The Celtics also will have nearly a full week off between their final regular-season game (vs. Orlando on April 12) and the start of Round 1, which will afford Vucevic practice reps regardless of how much game time he logs.
Even as a 15-year veteran, every game rep feels important. Vucevic played only 12 games with Boston after his arrival. His finger injury came just two minutes into Tatum’s return game.
Getting a chance to watch and study for a month can help Vucevic determine where he fits on the floor, but reps will further help him earn trust that he can hold up defensively in the postseason.
4. Does the rotation shrink in the playoffs?
One question that we likely won’t get a true answer to until the postseason arrives: How deep will head coach Joe Mazzulla dip into his available rotation when the games matter most?
Over the past two seasons, the Celtics leaned heavily on an eight-man playoff rotation, with one other player’s minutes typically fluctuating depending on health and availability. Last week, despite playing three games against elite competition, we didn’t get too many hints about playoff-like rotation, especially when Boston rested two starters against Oklahoma City.

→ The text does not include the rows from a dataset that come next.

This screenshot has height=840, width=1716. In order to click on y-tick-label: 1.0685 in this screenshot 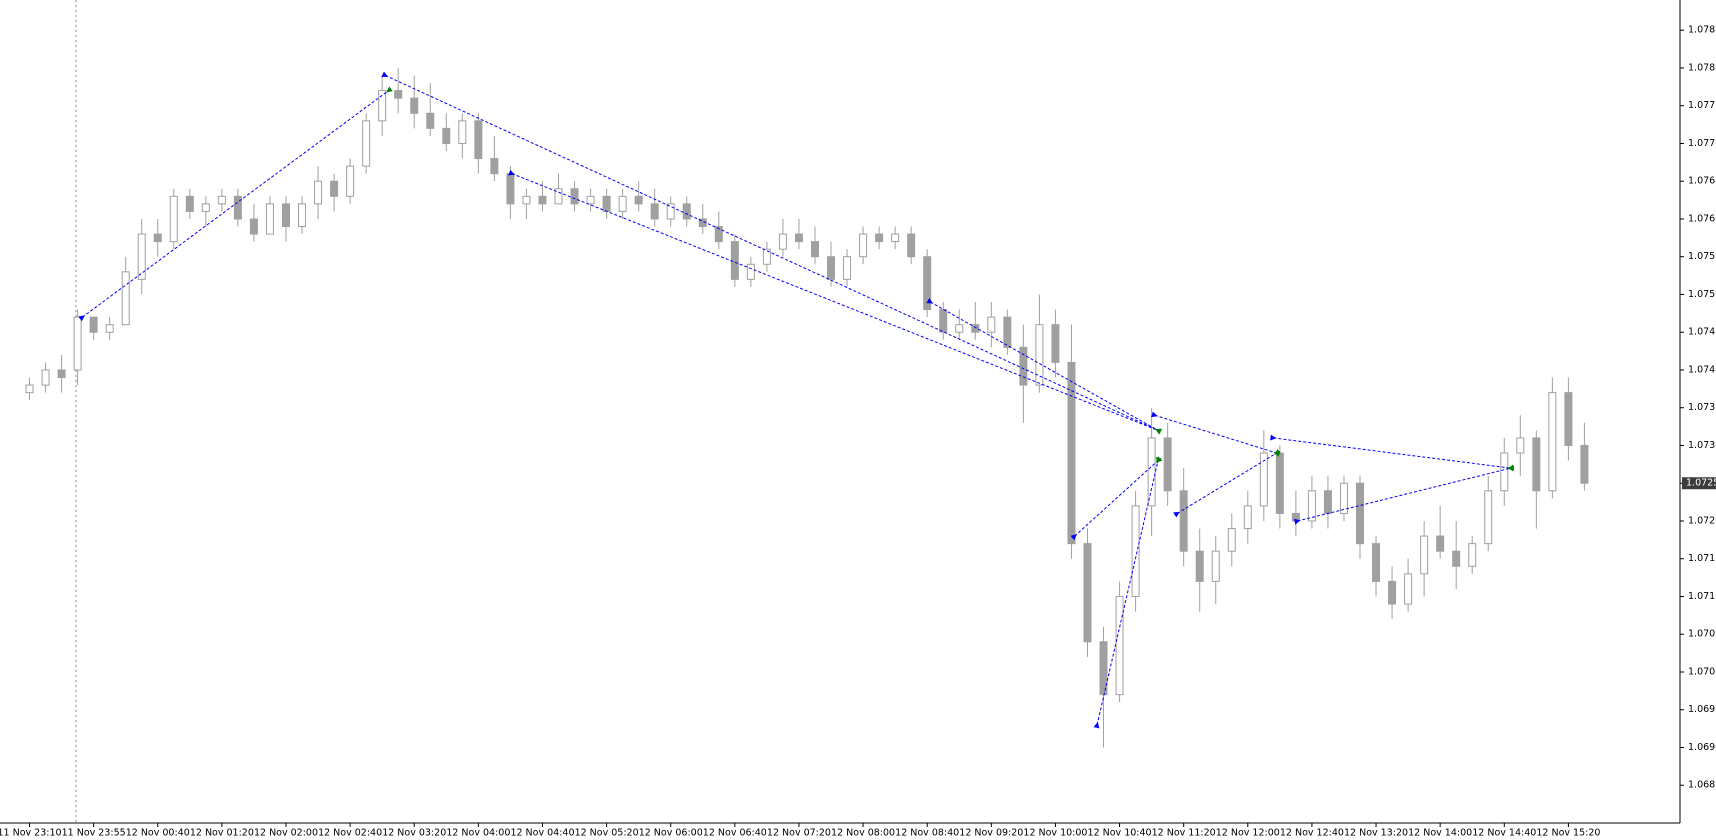, I will do `click(1702, 786)`.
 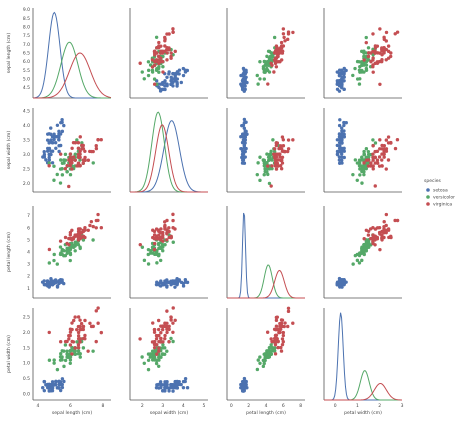 I want to click on kde-setosa, so click(x=169, y=156).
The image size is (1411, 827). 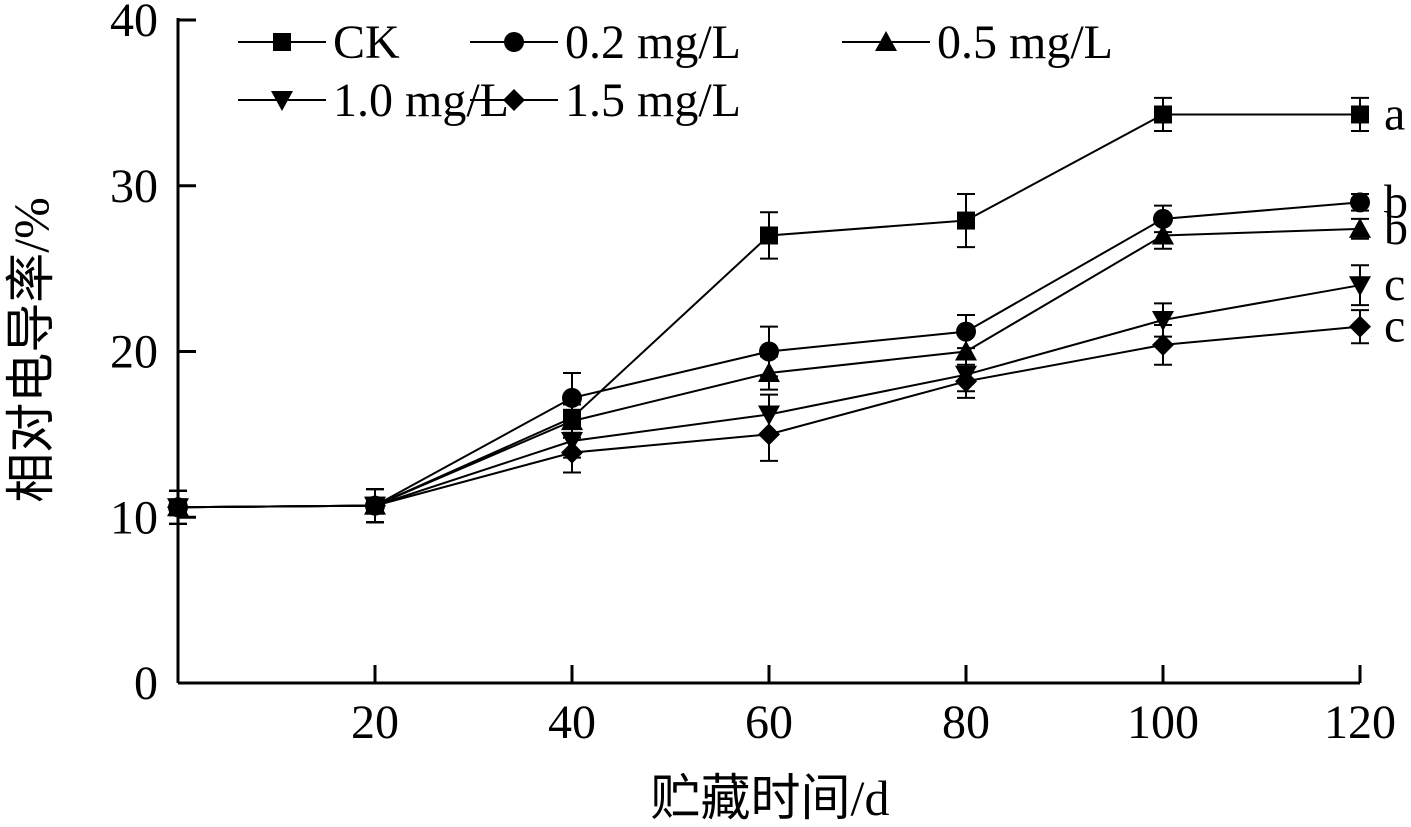 I want to click on y-tick-label: 10, so click(x=134, y=518).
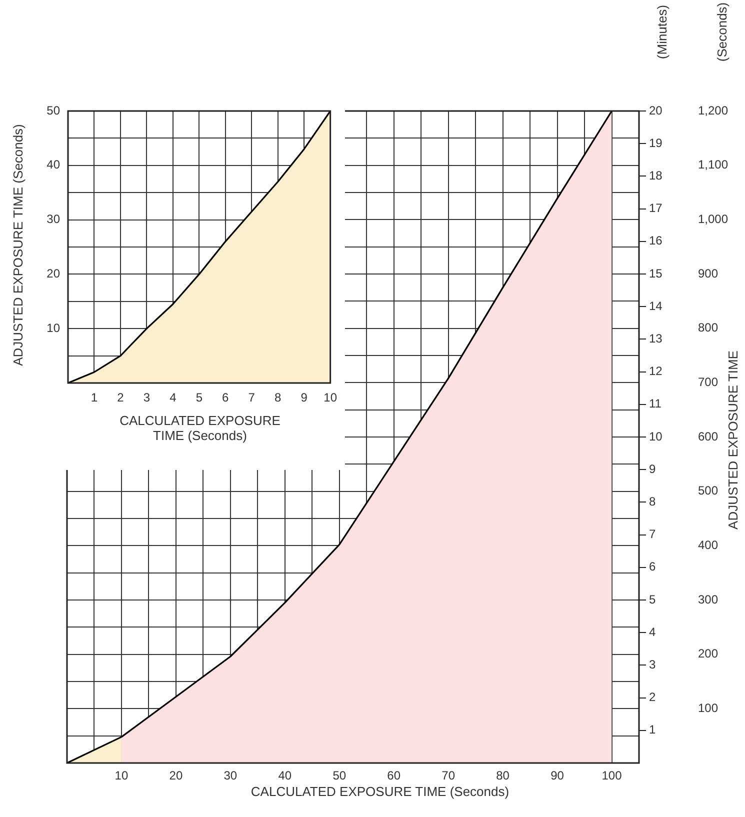  Describe the element at coordinates (708, 491) in the screenshot. I see `y-tick-label: 500` at that location.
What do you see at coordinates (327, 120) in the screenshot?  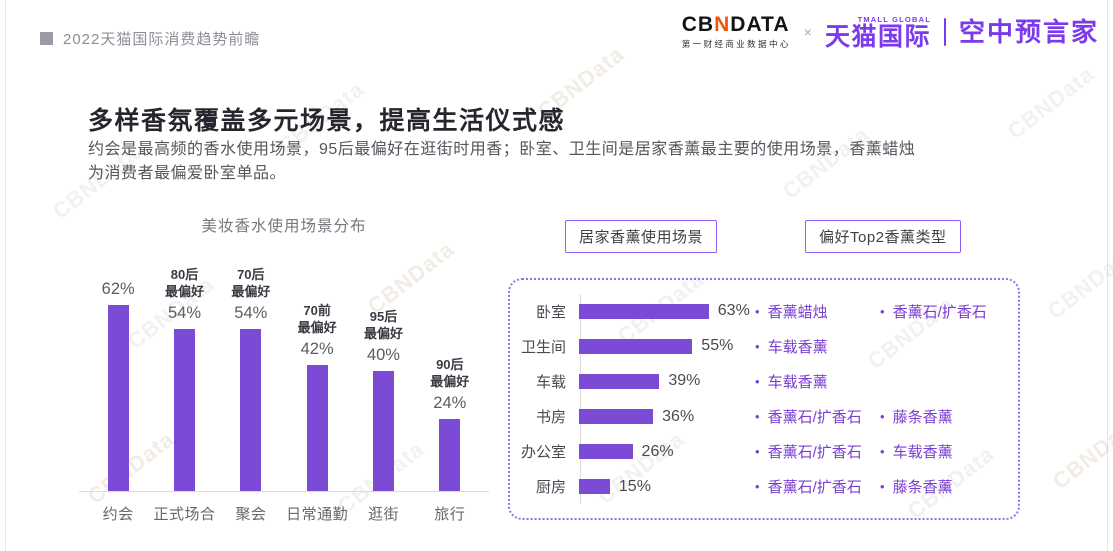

Last Sunday’s tilt in Cleveland did see Boston rely mostly on eight players, with Hugo Gonzalez making a seven-minute cameo as the ninth rotation body. That day, Jordan Walsh and Ron Harper Jr. did not muscle into the wing rotation.
Boston’s wing players have a month left for final auditions.
Baylor Scheierman has clearly won Mazzulla’s trust, first thriving as a starter and now shuffling to a hefty bench role after Tatum’s return. Will Mazzulla lean on rookie Gonzalez as a chaos-infusing, X-factor in the postseason? Can Walsh or Harper Jr. make a case for minutes? How does a healthy Vucevic impact Garza’s minutes and the split at the big-man position?
As the Celtics pace core players to the finish line of the season, there will be opportunities for those without guaranteed playoff roles to make a final case for playing time.
5. Finishing up the roster
The Celtics needed to get back to 14 roster players over the weekend and did so by 1) elevating rookie two-way player Max Shulga to the parent roster, and 2) signing veteran big man Charles Bassey to a 10-day contract.
Bassey, a summer league hero, offers emergency big-man depth while Vucevic is sidelined. The expectation is that Ron Harper Jr. will elevate to the 14th roster spot near the finish line of the season as the Celtics navigate the cap gymnastics to stay under the luxury tax.